M – MEASURABLE. This is especially important for students, who benefit from progress check-ins. Measurable goals empower students to monitor (and celebrate!) their progress, determine whether they are likely to actually achieve their goal, and adjust their strategy accordingly.
A – ATTAINABLE. It is important that students experience success as they are first learning to set goals so that the process feels manageable and worthwhile. To ensure that a goal is attainable, a student should be able to specify how they will achieve the goal.
R – RELEVANT. When a student is setting goals, it is important to consider whether the goal is actually worth achieving for this particular student. Does the goal seek to address the challenges that the student is facing? Is the goal aligned with the student’s ambitions? If the answer is no, then this goal may become a distraction rather than an opportunity.
T – TIME-BOUND. When students establish a timeframe for a goal, they create a sense of urgency that, when well-managed, makes it more likely that a student will actually achieve their goal. A timeframe for completion can often be shifted if the situation requires, but a goal without a timeline is just a dream.
Where do I start?
One of the biggest challenges students can face when setting goals is that they set goals that are broad and ambitious: “I want to do better in school, I will be a better basketball player this season, I am going to do really well on the SAT.” These are laudable aspirations, and we can set SMART goals that help us achieve them, but we need to start smaller.
Let’s start with the common ambition: “I want to do better in school.”
First, let’s be SPECIFIC. Which classes do you want to improve in the most? What would improvement look like? With these questions, we can shift from “I want to do better in school” to “I want to get better grades in English and Math”. Progress.
Next, let’s make sure our goal is MEASURABLE. What does ‘better’ mean? When we think about measurable goals, we’re really talking about numbers or other quantifiable targets. Now “I want to get better grades in English and Math” becomes “I want to get at least a B+ in English and a B in Math”. We’re getting closer.
The ATTAINABLE part of goal setting is really a matter of being able to articulate how we will achieve our goals, usually by adding a ‘by’ statement.
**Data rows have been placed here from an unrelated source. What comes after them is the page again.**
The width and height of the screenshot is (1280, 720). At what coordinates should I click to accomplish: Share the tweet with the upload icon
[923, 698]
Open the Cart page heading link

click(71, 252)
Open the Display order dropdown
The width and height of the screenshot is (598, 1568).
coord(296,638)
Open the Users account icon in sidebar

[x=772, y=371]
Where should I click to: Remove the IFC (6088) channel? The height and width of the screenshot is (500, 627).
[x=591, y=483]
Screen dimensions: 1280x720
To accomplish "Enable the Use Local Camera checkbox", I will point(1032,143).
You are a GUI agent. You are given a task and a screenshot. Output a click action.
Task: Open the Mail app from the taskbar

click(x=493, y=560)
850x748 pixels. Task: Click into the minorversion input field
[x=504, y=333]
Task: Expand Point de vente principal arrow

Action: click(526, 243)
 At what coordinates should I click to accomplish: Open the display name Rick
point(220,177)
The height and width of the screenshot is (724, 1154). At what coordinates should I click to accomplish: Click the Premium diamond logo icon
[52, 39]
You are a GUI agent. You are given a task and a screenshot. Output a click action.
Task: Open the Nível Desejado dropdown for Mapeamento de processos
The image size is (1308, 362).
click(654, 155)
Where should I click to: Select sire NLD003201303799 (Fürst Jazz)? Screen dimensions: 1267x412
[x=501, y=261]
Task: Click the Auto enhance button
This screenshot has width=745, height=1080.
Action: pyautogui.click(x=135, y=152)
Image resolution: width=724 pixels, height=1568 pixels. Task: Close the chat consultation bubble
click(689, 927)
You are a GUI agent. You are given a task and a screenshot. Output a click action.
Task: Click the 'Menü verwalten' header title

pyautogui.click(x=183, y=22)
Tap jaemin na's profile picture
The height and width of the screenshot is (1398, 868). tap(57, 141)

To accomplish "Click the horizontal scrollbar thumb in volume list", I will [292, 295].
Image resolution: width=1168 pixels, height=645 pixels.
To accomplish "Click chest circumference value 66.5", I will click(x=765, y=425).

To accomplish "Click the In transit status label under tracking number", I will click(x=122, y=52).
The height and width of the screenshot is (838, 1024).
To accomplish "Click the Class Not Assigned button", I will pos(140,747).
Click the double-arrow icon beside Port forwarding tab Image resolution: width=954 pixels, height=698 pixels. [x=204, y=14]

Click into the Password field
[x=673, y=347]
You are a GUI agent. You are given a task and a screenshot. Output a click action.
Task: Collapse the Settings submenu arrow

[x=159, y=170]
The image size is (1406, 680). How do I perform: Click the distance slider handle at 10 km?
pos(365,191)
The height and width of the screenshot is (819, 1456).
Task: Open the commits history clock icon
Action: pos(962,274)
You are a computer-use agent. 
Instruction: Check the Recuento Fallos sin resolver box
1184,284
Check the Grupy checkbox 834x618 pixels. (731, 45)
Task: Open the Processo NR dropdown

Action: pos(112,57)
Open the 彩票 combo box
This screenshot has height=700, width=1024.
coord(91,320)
This is often the most sophisticated step in setting SMART goals. Here, “I want to get at least a B+ in English and a B in Math” becomes “I want to get at least a B+ in English and a B in Math by completing all of my homework on time, studying for all of my tests, and going to the teacher’s extra help sessions”. Now we have more than a goal; we have a plan!
Determining whether our goals are RELEVANT is really a matter of referring back to our bigger picture goals. We might ask ourselves, how does “getting at least a B+ in English and a B in Math by completing all of my homework on time, studying for all of my tests, and going to the teacher’s extra help sessions” support our larger aspirations – how does this relate to becoming the person we want to grow to be? This can range from wanting to be successful in school, wanting to become a writer, or wanting to go to college to wanting to be more confident, happier, and less stressed. If you can’t connect your goal to the bigger picture, maybe it’s not the right goal.
Lastly, we need to ensure that our goals are TIME-BOUND. This often comes easily for school-related goals that may be tied to test dates or semester schedules. With this in mind, our final draft of our goal states that “I will get at least a B+ in English and a B in Math this semester by completing all of my homework on time, studying for all of my tests, and going to the teacher’s extra help sessions”.
There was one important additional shift that took place in our final step: “I want to” became “I will”. When we set goals, our final draft should be clear and assertive, a statement of intention rather than mere aspiration.
I have a SMART Goal. What now?
It’s time to get to work! If you have followed the framework, you should have a clear sense of what you need to do to achieve your goal. However, it is important to build in checkpoints along the way. If your goal is time-bound by the end of the semester, decide ahead of time when to check in on your progress and schedule these check-ins in advance. At each check-in, ask yourself if you are on-track to achieve your goal. If the answer is ‘yes’, terrific – keep going! If the answer is ‘no’, ask yourself a few follow-up questions:
- Am I on track to come close, or is this goal no longer achievable?
- Does this goal measure the right thing?
- Am I off track because my strategy isn’t working, or am I off track because I am not sticking to my strategy?
- Did I choose an appropriate time frame?
- Is this the right goal for me?
It is important to remember that you will not achieve every goal you set – if you do, you might be setting goals that are too easy. The real benefit of SMART goal setting is that it helps us to be thoughtful about what we want to achieve, to reflect on our progress, and to consider how our short-term goals intersect with our long-term ambitions. Celebrate the process of setting goals in the first place, and remember that it is the journey towards a goal that provides the growth and learning that makes your hard work worthwhile.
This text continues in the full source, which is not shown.